Lewis actually started the first three games of the 1946 season at quarterback as Graham didn’t get discharged from the Navy until late that summer and needed time to familiarize himself with the offense. The two also played in the secondary with Lewis equalling Graham’s total of five picks. In 1948, Lewis added nine more which was second in the league behind the New York Yankees’ Otto Schnellbacher. Saban tallied six of his own that year. It included a pick six in the championship game against the Bills, a team he’d later coach to two AFL titles nearly two decades later.

Marion Motley and Bill Willis: Trailblazers for Equality

The late 1940s were a pivotal era in the history of American sports. For it was on April 15, 1947, that Jackie Robinson played his first game for the Brooklyn Dodgers thus shattering the Major League Baseball’s color barrier. But the AAFC was ahead of both baseball and the NFL in providing opportunities to make an on-field impact regardless of race. Seven months before Robinson’s debut, on September 6, 1946, two African-American players took part in the first game in league history. In front of 60,135 at Cleveland Municipal Stadium, then the largest ever crowd to see a pro football game, running back Marion Motley and defensive lineman Bill Willis played for the Browns in a 44-0 demolition of the Miami Seahawks.

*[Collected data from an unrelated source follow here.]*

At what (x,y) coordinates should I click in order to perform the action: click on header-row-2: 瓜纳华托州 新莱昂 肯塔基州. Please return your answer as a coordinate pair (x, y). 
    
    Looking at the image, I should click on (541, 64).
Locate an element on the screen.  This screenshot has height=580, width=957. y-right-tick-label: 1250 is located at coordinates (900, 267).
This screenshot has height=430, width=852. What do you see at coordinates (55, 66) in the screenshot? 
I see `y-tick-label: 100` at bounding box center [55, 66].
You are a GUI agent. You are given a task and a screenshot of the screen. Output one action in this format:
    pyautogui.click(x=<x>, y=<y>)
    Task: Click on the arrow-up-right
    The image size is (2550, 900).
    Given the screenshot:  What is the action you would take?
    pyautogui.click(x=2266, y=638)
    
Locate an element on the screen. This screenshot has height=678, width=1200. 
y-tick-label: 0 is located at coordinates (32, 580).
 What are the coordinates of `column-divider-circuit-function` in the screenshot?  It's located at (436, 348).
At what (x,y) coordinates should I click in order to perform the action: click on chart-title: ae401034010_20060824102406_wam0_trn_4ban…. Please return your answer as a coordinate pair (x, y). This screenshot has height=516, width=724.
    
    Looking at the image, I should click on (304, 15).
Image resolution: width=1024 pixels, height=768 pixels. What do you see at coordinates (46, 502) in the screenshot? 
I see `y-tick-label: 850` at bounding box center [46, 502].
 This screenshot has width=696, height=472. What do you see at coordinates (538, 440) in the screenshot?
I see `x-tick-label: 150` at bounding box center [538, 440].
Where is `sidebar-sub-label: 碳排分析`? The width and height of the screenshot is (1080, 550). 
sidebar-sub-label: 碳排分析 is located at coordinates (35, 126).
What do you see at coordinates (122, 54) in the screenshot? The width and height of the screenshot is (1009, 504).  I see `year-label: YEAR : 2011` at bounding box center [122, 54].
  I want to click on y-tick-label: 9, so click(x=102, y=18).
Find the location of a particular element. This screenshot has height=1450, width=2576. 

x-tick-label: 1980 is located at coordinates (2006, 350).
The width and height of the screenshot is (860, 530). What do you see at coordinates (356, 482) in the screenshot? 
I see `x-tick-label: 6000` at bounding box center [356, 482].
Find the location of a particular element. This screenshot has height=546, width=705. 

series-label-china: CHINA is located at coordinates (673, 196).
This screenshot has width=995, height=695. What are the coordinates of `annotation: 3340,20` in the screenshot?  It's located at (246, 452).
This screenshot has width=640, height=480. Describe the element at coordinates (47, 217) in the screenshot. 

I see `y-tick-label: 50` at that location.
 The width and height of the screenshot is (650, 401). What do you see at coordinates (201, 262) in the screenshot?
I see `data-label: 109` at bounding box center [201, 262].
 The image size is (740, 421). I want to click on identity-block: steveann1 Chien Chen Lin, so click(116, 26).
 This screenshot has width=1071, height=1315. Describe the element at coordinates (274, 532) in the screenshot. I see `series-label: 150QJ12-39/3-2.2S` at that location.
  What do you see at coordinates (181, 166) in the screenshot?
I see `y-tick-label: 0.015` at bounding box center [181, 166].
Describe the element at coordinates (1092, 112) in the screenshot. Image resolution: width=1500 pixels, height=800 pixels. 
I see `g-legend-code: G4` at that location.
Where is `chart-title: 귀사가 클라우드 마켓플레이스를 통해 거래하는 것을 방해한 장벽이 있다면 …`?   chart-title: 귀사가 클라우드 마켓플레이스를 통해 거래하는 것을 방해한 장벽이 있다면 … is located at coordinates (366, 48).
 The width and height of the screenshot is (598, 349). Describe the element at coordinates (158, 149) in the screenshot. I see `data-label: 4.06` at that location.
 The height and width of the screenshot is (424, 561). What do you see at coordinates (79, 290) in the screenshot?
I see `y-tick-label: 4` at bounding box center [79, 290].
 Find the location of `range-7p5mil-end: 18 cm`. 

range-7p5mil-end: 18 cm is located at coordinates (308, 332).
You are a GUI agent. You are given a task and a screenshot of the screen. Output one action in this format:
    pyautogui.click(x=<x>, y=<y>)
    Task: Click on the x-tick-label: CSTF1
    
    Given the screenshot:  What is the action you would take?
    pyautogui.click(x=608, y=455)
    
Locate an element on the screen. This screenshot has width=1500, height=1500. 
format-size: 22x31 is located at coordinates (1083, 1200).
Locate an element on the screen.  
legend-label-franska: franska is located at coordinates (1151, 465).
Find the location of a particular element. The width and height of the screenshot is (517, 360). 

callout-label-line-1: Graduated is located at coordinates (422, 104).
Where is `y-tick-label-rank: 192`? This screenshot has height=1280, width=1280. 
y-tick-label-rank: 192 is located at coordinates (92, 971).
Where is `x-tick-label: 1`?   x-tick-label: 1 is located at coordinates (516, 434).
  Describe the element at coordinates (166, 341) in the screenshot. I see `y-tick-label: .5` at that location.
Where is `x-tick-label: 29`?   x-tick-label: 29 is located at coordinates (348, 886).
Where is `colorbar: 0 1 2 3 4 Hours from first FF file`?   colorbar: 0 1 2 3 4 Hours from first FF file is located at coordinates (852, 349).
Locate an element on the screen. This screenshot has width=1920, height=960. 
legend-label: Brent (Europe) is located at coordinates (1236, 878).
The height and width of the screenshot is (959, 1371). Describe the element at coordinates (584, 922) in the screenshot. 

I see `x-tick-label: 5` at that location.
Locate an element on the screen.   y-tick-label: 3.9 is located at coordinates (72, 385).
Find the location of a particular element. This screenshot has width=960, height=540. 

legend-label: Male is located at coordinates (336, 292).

Both would prove crucial cogs in the Browns machine that dominated the AAFC and NFL over the next decade. Motley scored 26 touchdowns during Cleveland’s four seasons in the AAFC and led the league with 964 rushing yards in 1948. Against the Bills in the championship game, Motley accounted for 133 of the Browns’ 215 yards on the ground. It included turning the game into a rout with second-half touchdown scampers of 29, 31 and five yards. Two years later, in Cleveland’s debut NFL season, Motley’s 810 yards was good enough to win the rushing title.

As impressive as the exploits of Graham and Motley on offense were, the Browns’ bread and butter came on the defensive side of the football. The aforementioned interception and scoring defense numbers lend credence to this notion. But they also finished no worse than second defending the pass during their tenure in the AAFC, a testament to the pressure created up front that Willis played a part in. The argument could be made that going 15-0 in 1948 was given a significant boost due to their defensive prowess. That year, they led the AAFC in both rushing and total defense and finished second in yardage conceded through the air. Willis’ teammates continually raved about his quickness off the snap, something that contributed greatly to the Browns’ success during this decade of dominance.

Contextualizing the 1948 Cleveland Browns’ Place in Pro Football History

The 1948 Cleveland Browns certainly have their own unique place in the history of the game at professional level. The fact that only one other team in the nearly 100-year history of pro football has an unbeaten and untied season on its resume makes that readily apparent.

However, that doesn’t mean they won’t get their fair share of detractors. Some will undoubtedly decry the level of play in the AAFC, especially given the final score of the championship game that year. While it’s fair to point that out, Cleveland unquestionably proved their worth with that 1950 NFL title to cap off their first year in the league. And since the NFL instituted a championship game in 1933, the Browns are the only team in league history to make six consecutive appearances in it. This obviously includes the Super Bowl era.

One thing that practically everyone can agree on is that it’s now an extremely distant memory. Gone are the days when the Browns instilled a sense of dread and envy among opposing fans. Nowadays, the sentiment directed towards the team oscillates between pity and downright condescension.

Are times a changing? The team did appear to hit the 2018 off-season out of the park both via free agency and the draft. They have a general manager at the helm in John Dorsey who boasts a track record of success during his previous stint with the Kansas City Chiefs. In the end, only time will tell if Baker Mayfield is anywhere near the level of Bernie Kosar, let alone Otto Graham.